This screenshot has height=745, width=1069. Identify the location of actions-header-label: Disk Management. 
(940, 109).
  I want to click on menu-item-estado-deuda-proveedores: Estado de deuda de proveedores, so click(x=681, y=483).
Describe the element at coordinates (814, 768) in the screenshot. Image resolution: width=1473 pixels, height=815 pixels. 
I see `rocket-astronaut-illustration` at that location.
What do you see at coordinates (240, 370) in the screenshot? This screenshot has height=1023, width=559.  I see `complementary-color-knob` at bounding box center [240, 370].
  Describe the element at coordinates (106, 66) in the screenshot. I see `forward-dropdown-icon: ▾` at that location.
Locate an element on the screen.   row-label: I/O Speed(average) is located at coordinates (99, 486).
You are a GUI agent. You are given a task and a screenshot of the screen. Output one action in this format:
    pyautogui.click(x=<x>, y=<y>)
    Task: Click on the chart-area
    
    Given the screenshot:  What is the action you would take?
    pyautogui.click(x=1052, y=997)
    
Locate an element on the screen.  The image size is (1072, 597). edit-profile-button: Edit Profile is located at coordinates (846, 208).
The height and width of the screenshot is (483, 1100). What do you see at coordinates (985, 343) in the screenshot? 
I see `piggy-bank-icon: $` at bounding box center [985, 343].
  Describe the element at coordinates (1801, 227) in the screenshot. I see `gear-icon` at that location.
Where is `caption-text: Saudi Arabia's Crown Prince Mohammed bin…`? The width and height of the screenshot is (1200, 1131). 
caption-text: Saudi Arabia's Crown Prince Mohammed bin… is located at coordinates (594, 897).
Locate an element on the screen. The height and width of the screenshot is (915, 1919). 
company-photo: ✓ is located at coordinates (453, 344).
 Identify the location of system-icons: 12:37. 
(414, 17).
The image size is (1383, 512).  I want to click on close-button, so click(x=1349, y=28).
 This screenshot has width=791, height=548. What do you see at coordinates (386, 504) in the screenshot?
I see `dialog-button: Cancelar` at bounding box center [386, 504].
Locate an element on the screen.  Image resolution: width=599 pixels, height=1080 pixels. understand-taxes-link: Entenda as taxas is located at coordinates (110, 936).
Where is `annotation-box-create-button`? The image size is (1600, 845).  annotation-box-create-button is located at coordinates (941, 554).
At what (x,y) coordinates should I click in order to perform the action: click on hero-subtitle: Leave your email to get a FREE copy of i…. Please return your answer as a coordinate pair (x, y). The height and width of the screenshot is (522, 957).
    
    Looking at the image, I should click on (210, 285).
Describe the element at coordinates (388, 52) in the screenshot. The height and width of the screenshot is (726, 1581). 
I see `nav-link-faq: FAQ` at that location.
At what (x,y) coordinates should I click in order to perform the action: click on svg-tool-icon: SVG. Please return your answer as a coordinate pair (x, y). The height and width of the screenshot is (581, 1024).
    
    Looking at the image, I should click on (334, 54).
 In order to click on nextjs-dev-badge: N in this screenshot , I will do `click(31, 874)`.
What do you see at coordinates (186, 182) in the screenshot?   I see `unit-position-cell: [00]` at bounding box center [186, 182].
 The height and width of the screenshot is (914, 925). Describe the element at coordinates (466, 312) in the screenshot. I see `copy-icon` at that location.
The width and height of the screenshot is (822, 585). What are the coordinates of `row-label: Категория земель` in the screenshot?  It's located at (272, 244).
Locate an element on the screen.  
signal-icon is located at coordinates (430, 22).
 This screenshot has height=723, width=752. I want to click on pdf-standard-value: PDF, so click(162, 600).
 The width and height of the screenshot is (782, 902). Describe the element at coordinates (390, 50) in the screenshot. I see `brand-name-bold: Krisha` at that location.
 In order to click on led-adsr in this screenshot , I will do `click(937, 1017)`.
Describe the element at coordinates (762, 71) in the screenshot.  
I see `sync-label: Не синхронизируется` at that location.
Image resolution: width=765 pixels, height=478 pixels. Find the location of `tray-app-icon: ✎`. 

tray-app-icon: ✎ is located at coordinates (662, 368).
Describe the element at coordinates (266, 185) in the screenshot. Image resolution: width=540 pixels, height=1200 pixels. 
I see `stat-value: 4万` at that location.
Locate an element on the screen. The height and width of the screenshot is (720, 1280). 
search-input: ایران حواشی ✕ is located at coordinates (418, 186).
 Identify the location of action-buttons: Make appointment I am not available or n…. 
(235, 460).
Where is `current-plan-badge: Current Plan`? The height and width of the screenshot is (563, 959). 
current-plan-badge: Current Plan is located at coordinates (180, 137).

§ EXERCISE DESCRIPTION:
Recast every line of the records above as a JSON list of strings, with one string per line and blank lines left out.

§ EXERCISE OUTPUT:
[
  "This screenshot has height=745, width=1069. Identify the location of actions-header-label: Disk Management. ",
  "(940, 109).",
  "  I want to click on menu-item-estado-deuda-proveedores: Estado de deuda de proveedores, so click(x=681, y=483).",
  "Describe the element at coordinates (814, 768) in the screenshot. Image resolution: width=1473 pixels, height=815 pixels. ",
  "I see `rocket-astronaut-illustration` at that location.",
  "What do you see at coordinates (240, 370) in the screenshot? This screenshot has height=1023, width=559.  I see `complementary-color-knob` at bounding box center [240, 370].",
  "  Describe the element at coordinates (106, 66) in the screenshot. I see `forward-dropdown-icon: ▾` at that location.",
  "Locate an element on the screen.   row-label: I/O Speed(average) is located at coordinates (99, 486).",
  "You are a GUI agent. You are given a task and a screenshot of the screen. Output one action in this format:",
  "    pyautogui.click(x=<x>, y=<y>)",
  "    Task: Click on the chart-area",
  "    Given the screenshot:  What is the action you would take?",
  "    pyautogui.click(x=1052, y=997)",
  "Locate an element on the screen.  The image size is (1072, 597). edit-profile-button: Edit Profile is located at coordinates (846, 208).",
  "The height and width of the screenshot is (483, 1100). What do you see at coordinates (985, 343) in the screenshot? ",
  "I see `piggy-bank-icon: $` at bounding box center [985, 343].",
  "  Describe the element at coordinates (1801, 227) in the screenshot. I see `gear-icon` at that location.",
  "Where is `caption-text: Saudi Arabia's Crown Prince Mohammed bin…`? The width and height of the screenshot is (1200, 1131). ",
  "caption-text: Saudi Arabia's Crown Prince Mohammed bin… is located at coordinates (594, 897).",
  "Locate an element on the screen. The height and width of the screenshot is (915, 1919). ",
  "company-photo: ✓ is located at coordinates (453, 344).",
  " Identify the location of system-icons: 12:37. ",
  "(414, 17).",
  "The image size is (1383, 512).  I want to click on close-button, so click(x=1349, y=28).",
  " This screenshot has width=791, height=548. What do you see at coordinates (386, 504) in the screenshot?",
  "I see `dialog-button: Cancelar` at bounding box center [386, 504].",
  "Locate an element on the screen.  Image resolution: width=599 pixels, height=1080 pixels. understand-taxes-link: Entenda as taxas is located at coordinates (110, 936).",
  "Where is `annotation-box-create-button`? The image size is (1600, 845).  annotation-box-create-button is located at coordinates (941, 554).",
  "At what (x,y) coordinates should I click in order to perform the action: click on hero-subtitle: Leave your email to get a FREE copy of i…. Please return your answer as a coordinate pair (x, y). The height and width of the screenshot is (522, 957).",
  "    Looking at the image, I should click on (210, 285).",
  "Describe the element at coordinates (388, 52) in the screenshot. The height and width of the screenshot is (726, 1581). ",
  "I see `nav-link-faq: FAQ` at that location.",
  "At what (x,y) coordinates should I click in order to perform the action: click on svg-tool-icon: SVG. Please return your answer as a coordinate pair (x, y). The height and width of the screenshot is (581, 1024).",
  "    Looking at the image, I should click on (334, 54).",
  " In order to click on nextjs-dev-badge: N in this screenshot , I will do `click(31, 874)`.",
  "What do you see at coordinates (186, 182) in the screenshot?   I see `unit-position-cell: [00]` at bounding box center [186, 182].",
  " The height and width of the screenshot is (914, 925). Describe the element at coordinates (466, 312) in the screenshot. I see `copy-icon` at that location.",
  "The width and height of the screenshot is (822, 585). What are the coordinates of `row-label: Категория земель` in the screenshot?  It's located at (272, 244).",
  "Locate an element on the screen.  ",
  "signal-icon is located at coordinates (430, 22).",
  " This screenshot has height=723, width=752. I want to click on pdf-standard-value: PDF, so click(162, 600).",
  " The width and height of the screenshot is (782, 902). Describe the element at coordinates (390, 50) in the screenshot. I see `brand-name-bold: Krisha` at that location.",
  " In order to click on led-adsr in this screenshot , I will do `click(937, 1017)`.",
  "Describe the element at coordinates (762, 71) in the screenshot.  ",
  "I see `sync-label: Не синхронизируется` at that location.",
  "Image resolution: width=765 pixels, height=478 pixels. Find the location of `tray-app-icon: ✎`. ",
  "tray-app-icon: ✎ is located at coordinates (662, 368).",
  "Describe the element at coordinates (266, 185) in the screenshot. Image resolution: width=540 pixels, height=1200 pixels. ",
  "I see `stat-value: 4万` at that location.",
  "Locate an element on the screen. The height and width of the screenshot is (720, 1280). ",
  "search-input: ایران حواشی ✕ is located at coordinates (418, 186).",
  " Identify the location of action-buttons: Make appointment I am not available or n…. ",
  "(235, 460).",
  "Where is `current-plan-badge: Current Plan`? The height and width of the screenshot is (563, 959). ",
  "current-plan-badge: Current Plan is located at coordinates (180, 137)."
]